--- What you need to do ---
Reproduce every one of the following entries verbatim, preserving each line without alteration.

** START Provided records **

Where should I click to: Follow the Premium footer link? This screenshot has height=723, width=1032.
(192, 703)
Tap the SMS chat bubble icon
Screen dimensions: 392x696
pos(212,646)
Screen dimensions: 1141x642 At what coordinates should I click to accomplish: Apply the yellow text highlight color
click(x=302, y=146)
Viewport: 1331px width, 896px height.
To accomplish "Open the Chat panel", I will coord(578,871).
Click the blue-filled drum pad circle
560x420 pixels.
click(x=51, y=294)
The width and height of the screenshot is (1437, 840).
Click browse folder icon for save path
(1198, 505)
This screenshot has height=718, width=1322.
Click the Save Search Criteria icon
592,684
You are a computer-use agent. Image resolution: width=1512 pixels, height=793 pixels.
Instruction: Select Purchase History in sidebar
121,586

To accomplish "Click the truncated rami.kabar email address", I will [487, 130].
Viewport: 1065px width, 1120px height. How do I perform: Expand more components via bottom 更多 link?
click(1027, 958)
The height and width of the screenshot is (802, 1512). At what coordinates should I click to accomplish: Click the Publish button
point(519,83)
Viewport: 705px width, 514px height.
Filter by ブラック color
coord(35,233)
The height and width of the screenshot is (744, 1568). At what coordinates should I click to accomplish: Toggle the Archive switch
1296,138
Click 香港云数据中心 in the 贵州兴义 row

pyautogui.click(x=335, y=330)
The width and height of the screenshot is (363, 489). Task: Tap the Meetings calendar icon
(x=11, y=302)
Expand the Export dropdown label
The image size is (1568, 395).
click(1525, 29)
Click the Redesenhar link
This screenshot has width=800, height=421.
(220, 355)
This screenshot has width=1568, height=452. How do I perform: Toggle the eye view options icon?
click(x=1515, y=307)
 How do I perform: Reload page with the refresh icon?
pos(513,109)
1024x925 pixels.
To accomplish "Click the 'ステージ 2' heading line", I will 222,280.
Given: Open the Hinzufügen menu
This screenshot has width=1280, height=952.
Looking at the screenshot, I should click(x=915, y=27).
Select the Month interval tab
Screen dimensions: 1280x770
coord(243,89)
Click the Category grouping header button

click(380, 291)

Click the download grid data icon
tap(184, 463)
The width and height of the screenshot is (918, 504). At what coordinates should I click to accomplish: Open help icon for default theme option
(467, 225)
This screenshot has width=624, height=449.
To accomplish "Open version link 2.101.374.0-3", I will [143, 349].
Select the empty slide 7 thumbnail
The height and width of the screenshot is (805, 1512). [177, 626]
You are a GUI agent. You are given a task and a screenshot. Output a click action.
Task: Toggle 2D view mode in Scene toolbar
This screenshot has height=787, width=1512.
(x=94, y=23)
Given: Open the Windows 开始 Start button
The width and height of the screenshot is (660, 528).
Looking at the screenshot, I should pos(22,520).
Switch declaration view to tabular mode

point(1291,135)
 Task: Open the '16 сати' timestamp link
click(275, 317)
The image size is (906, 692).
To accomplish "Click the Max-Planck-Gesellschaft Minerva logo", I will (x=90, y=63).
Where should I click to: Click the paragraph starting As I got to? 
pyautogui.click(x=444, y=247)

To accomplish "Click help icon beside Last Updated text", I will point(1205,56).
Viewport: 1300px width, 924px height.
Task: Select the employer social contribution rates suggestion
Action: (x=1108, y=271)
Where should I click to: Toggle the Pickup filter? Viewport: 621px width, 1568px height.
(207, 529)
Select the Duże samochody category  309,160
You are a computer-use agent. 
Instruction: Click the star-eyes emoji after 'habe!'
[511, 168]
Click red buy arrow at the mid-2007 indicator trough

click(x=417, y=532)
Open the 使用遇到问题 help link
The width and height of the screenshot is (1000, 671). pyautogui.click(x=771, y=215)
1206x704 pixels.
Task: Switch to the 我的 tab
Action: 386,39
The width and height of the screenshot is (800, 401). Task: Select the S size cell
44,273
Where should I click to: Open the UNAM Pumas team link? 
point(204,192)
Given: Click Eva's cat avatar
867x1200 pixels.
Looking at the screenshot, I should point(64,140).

** END Provided records **

--- Output of the exercise ---
Where should I click to: Follow the Premium footer link? This screenshot has height=723, width=1032.
(192, 703)
Tap the SMS chat bubble icon
Screen dimensions: 392x696
pos(212,646)
Screen dimensions: 1141x642 At what coordinates should I click to accomplish: Apply the yellow text highlight color
click(x=302, y=146)
Viewport: 1331px width, 896px height.
To accomplish "Open the Chat panel", I will coord(578,871).
Click the blue-filled drum pad circle
560x420 pixels.
click(x=51, y=294)
The width and height of the screenshot is (1437, 840).
Click browse folder icon for save path
(1198, 505)
This screenshot has height=718, width=1322.
Click the Save Search Criteria icon
592,684
You are a computer-use agent. Image resolution: width=1512 pixels, height=793 pixels.
Instruction: Select Purchase History in sidebar
121,586

To accomplish "Click the truncated rami.kabar email address", I will [487, 130].
Viewport: 1065px width, 1120px height. How do I perform: Expand more components via bottom 更多 link?
click(1027, 958)
The height and width of the screenshot is (802, 1512). At what coordinates should I click to accomplish: Click the Publish button
point(519,83)
Viewport: 705px width, 514px height.
Filter by ブラック color
coord(35,233)
The height and width of the screenshot is (744, 1568). At what coordinates should I click to accomplish: Toggle the Archive switch
1296,138
Click 香港云数据中心 in the 贵州兴义 row

pyautogui.click(x=335, y=330)
The width and height of the screenshot is (363, 489). Task: Tap the Meetings calendar icon
(x=11, y=302)
Expand the Export dropdown label
The image size is (1568, 395).
click(1525, 29)
Click the Redesenhar link
This screenshot has width=800, height=421.
(220, 355)
This screenshot has width=1568, height=452. How do I perform: Toggle the eye view options icon?
click(x=1515, y=307)
 How do I perform: Reload page with the refresh icon?
pos(513,109)
1024x925 pixels.
To accomplish "Click the 'ステージ 2' heading line", I will 222,280.
Given: Open the Hinzufügen menu
This screenshot has width=1280, height=952.
Looking at the screenshot, I should click(x=915, y=27).
Select the Month interval tab
Screen dimensions: 1280x770
coord(243,89)
Click the Category grouping header button

click(380, 291)

Click the download grid data icon
tap(184, 463)
The width and height of the screenshot is (918, 504). At what coordinates should I click to accomplish: Open help icon for default theme option
(467, 225)
This screenshot has width=624, height=449.
To accomplish "Open version link 2.101.374.0-3", I will [143, 349].
Select the empty slide 7 thumbnail
The height and width of the screenshot is (805, 1512). [177, 626]
You are a GUI agent. You are given a task and a screenshot. Output a click action.
Task: Toggle 2D view mode in Scene toolbar
This screenshot has height=787, width=1512.
(x=94, y=23)
Given: Open the Windows 开始 Start button
The width and height of the screenshot is (660, 528).
Looking at the screenshot, I should pos(22,520).
Switch declaration view to tabular mode

point(1291,135)
 Task: Open the '16 сати' timestamp link
click(275, 317)
The image size is (906, 692).
To accomplish "Click the Max-Planck-Gesellschaft Minerva logo", I will (x=90, y=63).
Where should I click to: Click the paragraph starting As I got to? 
pyautogui.click(x=444, y=247)

To accomplish "Click help icon beside Last Updated text", I will point(1205,56).
Viewport: 1300px width, 924px height.
Task: Select the employer social contribution rates suggestion
Action: (x=1108, y=271)
Where should I click to: Toggle the Pickup filter? Viewport: 621px width, 1568px height.
(207, 529)
Select the Duże samochody category  309,160
You are a computer-use agent. 
Instruction: Click the star-eyes emoji after 'habe!'
[511, 168]
Click red buy arrow at the mid-2007 indicator trough

click(x=417, y=532)
Open the 使用遇到问题 help link
The width and height of the screenshot is (1000, 671). pyautogui.click(x=771, y=215)
1206x704 pixels.
Task: Switch to the 我的 tab
Action: 386,39
The width and height of the screenshot is (800, 401). Task: Select the S size cell
44,273
Where should I click to: Open the UNAM Pumas team link? 
point(204,192)
Given: Click Eva's cat avatar
867x1200 pixels.
Looking at the screenshot, I should point(64,140).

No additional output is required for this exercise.